As part of the Kingdom of Israel, during one of the several wars between the Asa of the kingdoms of Judah and Baasha of Israel, the tribe of Naphtali was persecuted by Ben-Hadad, the king of Aram-Damascus, on behalf of Asa, the king of Judah, and desolated. Again, in the reign of Pekah this tribe was among the first to feel the iron hand of Assyria and to suffer the deportation of many captives. In a reference to this incident, the prophet Isaiah anticipates that the same region will see the dawn of the Messianic deliverance.

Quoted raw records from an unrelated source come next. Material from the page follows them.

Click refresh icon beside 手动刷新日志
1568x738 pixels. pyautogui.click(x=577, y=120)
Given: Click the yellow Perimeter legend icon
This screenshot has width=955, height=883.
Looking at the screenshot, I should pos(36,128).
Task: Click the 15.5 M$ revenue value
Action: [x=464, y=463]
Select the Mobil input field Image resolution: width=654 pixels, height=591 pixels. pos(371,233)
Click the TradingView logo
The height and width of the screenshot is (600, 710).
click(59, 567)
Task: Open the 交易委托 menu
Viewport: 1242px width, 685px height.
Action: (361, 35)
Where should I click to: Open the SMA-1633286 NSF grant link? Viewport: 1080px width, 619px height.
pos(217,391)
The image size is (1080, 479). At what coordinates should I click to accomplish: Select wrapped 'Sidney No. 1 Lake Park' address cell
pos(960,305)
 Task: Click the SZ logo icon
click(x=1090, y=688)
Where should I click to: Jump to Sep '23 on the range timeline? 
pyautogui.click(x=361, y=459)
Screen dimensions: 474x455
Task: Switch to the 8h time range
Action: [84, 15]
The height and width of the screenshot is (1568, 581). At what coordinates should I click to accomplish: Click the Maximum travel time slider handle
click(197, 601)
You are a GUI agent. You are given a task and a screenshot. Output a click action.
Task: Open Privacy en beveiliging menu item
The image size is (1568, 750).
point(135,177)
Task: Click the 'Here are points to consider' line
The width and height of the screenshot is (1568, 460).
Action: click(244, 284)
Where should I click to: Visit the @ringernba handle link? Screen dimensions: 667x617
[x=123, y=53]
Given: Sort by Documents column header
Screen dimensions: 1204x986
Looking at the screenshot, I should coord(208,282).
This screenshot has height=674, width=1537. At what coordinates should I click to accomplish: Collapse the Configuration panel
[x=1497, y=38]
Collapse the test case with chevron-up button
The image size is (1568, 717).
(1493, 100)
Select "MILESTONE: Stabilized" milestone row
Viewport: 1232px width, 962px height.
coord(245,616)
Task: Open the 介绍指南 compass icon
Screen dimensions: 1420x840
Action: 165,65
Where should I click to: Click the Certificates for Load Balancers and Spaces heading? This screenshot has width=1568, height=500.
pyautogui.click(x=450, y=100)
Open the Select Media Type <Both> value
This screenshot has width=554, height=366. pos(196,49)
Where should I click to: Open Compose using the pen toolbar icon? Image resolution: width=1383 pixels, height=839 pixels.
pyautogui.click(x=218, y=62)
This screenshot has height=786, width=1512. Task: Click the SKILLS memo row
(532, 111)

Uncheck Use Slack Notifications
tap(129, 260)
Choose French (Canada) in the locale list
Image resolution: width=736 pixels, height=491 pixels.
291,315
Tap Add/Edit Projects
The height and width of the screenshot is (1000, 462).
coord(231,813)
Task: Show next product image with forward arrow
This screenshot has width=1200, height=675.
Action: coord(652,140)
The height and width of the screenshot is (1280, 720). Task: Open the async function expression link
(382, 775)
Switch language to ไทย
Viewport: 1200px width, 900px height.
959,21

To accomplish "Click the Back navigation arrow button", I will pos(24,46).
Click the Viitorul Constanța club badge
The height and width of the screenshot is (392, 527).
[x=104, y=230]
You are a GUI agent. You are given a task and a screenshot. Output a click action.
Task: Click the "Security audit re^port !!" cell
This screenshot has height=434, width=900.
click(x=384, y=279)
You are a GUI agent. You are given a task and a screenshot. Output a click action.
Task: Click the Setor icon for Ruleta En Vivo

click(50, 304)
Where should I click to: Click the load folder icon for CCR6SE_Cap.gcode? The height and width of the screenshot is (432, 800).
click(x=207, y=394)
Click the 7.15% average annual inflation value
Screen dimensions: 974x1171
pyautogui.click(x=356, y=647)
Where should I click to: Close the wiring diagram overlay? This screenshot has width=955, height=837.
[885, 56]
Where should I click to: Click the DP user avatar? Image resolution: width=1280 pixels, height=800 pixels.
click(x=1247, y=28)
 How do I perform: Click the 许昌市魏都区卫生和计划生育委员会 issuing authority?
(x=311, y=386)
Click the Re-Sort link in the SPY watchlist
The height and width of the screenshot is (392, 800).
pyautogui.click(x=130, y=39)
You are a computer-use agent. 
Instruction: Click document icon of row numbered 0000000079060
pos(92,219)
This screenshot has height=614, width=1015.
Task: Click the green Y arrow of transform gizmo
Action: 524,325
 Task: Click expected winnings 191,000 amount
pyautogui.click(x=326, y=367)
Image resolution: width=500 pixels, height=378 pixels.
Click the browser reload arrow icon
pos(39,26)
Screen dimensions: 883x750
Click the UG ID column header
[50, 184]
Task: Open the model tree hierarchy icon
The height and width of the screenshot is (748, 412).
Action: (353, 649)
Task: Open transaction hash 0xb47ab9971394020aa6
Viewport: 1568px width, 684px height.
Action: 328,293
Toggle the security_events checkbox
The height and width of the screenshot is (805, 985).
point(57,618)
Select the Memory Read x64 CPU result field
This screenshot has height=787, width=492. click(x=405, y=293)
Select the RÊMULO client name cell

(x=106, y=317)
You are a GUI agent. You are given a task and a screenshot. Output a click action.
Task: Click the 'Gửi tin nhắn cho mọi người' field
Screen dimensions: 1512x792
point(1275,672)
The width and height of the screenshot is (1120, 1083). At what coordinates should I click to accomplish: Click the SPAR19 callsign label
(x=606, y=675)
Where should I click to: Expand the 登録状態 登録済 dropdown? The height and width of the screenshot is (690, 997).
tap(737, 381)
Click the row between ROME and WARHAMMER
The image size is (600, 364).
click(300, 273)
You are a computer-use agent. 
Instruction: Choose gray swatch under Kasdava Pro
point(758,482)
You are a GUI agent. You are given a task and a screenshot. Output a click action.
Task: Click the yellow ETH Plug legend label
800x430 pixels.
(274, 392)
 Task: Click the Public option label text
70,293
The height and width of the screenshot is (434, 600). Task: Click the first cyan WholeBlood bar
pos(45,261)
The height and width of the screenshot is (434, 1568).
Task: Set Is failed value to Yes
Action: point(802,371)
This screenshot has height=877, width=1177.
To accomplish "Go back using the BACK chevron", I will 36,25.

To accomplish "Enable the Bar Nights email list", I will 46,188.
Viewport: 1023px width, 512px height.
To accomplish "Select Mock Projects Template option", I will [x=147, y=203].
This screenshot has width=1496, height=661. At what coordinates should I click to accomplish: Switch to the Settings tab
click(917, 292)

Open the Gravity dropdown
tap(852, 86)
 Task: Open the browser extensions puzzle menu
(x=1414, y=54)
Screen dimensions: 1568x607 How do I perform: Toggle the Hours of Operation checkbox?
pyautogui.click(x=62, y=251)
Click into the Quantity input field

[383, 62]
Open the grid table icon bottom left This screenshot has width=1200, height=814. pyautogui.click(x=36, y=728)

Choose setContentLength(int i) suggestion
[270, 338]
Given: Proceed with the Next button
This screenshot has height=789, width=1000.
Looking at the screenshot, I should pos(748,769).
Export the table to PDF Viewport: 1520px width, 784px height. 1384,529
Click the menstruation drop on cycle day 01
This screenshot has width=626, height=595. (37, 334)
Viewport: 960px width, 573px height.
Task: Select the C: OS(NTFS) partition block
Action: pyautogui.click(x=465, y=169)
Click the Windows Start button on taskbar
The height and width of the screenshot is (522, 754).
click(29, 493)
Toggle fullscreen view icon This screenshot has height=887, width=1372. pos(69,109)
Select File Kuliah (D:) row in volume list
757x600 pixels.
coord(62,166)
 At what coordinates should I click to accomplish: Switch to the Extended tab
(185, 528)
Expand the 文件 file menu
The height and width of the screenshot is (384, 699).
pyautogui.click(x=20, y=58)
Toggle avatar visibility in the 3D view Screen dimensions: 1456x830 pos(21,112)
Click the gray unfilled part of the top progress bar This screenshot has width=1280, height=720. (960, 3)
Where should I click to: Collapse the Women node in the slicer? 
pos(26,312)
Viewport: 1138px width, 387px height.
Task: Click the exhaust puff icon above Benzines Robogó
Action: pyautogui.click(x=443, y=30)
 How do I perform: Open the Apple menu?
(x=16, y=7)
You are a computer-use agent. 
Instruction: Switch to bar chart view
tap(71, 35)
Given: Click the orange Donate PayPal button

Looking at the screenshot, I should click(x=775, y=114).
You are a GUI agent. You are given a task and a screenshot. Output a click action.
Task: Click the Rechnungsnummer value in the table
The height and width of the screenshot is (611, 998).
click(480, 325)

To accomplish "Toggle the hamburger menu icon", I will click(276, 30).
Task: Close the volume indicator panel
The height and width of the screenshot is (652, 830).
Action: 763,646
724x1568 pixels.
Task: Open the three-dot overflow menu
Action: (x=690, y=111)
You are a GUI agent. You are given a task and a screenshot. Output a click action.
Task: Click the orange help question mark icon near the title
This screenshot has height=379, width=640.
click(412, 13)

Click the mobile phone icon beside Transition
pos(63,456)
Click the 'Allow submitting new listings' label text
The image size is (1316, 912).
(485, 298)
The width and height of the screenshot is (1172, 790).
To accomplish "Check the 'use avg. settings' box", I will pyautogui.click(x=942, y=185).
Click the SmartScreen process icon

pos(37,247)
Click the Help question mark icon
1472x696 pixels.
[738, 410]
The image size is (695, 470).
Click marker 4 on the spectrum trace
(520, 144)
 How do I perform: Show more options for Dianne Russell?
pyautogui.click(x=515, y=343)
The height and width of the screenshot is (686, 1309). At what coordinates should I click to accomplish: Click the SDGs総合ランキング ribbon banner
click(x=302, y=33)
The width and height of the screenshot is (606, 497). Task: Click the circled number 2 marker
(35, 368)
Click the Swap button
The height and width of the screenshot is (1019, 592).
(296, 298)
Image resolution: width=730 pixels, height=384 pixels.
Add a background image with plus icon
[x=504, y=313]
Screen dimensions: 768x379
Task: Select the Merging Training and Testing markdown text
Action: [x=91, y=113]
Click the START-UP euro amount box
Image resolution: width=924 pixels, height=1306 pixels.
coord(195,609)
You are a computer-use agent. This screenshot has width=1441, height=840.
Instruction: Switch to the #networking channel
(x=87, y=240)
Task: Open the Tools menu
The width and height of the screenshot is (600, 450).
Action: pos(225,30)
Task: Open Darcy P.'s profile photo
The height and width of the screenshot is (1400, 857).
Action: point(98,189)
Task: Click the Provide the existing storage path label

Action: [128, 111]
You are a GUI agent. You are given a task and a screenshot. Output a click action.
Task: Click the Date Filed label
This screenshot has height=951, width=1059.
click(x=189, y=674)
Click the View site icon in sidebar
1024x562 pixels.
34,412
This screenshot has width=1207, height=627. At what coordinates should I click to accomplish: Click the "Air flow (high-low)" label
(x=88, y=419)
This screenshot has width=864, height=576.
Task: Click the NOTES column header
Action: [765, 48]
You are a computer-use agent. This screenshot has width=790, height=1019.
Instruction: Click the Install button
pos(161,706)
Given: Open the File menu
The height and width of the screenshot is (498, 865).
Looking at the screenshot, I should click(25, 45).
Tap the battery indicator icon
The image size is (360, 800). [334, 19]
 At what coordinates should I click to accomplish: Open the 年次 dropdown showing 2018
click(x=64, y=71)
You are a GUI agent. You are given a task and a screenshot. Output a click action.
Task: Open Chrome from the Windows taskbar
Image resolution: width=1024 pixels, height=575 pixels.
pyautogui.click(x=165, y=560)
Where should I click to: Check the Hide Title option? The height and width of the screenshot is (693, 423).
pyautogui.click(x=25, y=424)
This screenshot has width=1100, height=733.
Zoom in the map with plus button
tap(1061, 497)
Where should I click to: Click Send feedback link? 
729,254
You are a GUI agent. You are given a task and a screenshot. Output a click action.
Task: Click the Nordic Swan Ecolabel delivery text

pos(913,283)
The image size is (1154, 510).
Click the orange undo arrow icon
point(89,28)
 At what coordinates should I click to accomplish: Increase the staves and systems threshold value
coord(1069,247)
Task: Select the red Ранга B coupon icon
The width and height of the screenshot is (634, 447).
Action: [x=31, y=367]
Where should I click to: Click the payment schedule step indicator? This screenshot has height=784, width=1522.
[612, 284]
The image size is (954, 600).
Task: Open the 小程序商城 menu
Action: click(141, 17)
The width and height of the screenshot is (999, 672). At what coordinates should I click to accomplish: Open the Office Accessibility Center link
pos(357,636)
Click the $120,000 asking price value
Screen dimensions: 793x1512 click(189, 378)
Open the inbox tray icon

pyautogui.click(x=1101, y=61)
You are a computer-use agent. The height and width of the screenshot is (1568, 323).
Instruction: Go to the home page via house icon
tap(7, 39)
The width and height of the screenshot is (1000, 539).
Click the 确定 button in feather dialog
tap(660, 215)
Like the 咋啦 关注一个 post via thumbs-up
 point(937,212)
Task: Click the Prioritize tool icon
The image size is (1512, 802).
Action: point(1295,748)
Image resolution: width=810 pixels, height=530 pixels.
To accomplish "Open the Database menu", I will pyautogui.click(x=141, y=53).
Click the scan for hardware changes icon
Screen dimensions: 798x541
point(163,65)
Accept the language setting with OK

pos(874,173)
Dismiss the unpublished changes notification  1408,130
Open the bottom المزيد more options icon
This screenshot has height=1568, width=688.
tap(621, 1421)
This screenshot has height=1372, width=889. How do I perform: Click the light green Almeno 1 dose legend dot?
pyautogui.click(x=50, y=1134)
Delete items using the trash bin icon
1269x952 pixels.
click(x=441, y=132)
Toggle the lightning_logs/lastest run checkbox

In c. 732 BCE, Naphtali's territory was conquered by the Neo-Assyrian Empire and king Tiglath-Pileser III had the entire population deported. The exile led to their further history being lost.

One of the famous battles of the Maccabean war was fought near Kedesh-naphtali about B.C. 150, when Jonathan defeated Demetrius, King of Syria; Josephus, "Ant." xiii. 5, § 6).

==Descendants==
Beginning in the 19th century, Biblical scholarship has largely doubted the historicity of the Twelve Tribes, including the lost tribes. However, there have still been claimants and speculation of the ancestry of these tribes. The speculative descendants of Naphtali include:
- Ethiopian Jews, also known as Beta Israel, claim descent from the Tribe of Dan, whose members migrated south along with members of the tribes of Gad, Asher, and Naphtali, into the Kingdom of Kush, now Ethiopia and Sudan, during the destruction of the First Temple.

- The Mountain Jews of the Caucasus.
- The Bukharian Jews of Central Asia.
- Proponents of Nordic Israelism identify the Tribe of Naphtali with Norway or Sweden.
- Pacific Islanders (Cook Islands, Samoans, Hawaiians, Tongans, Fijians, etc.).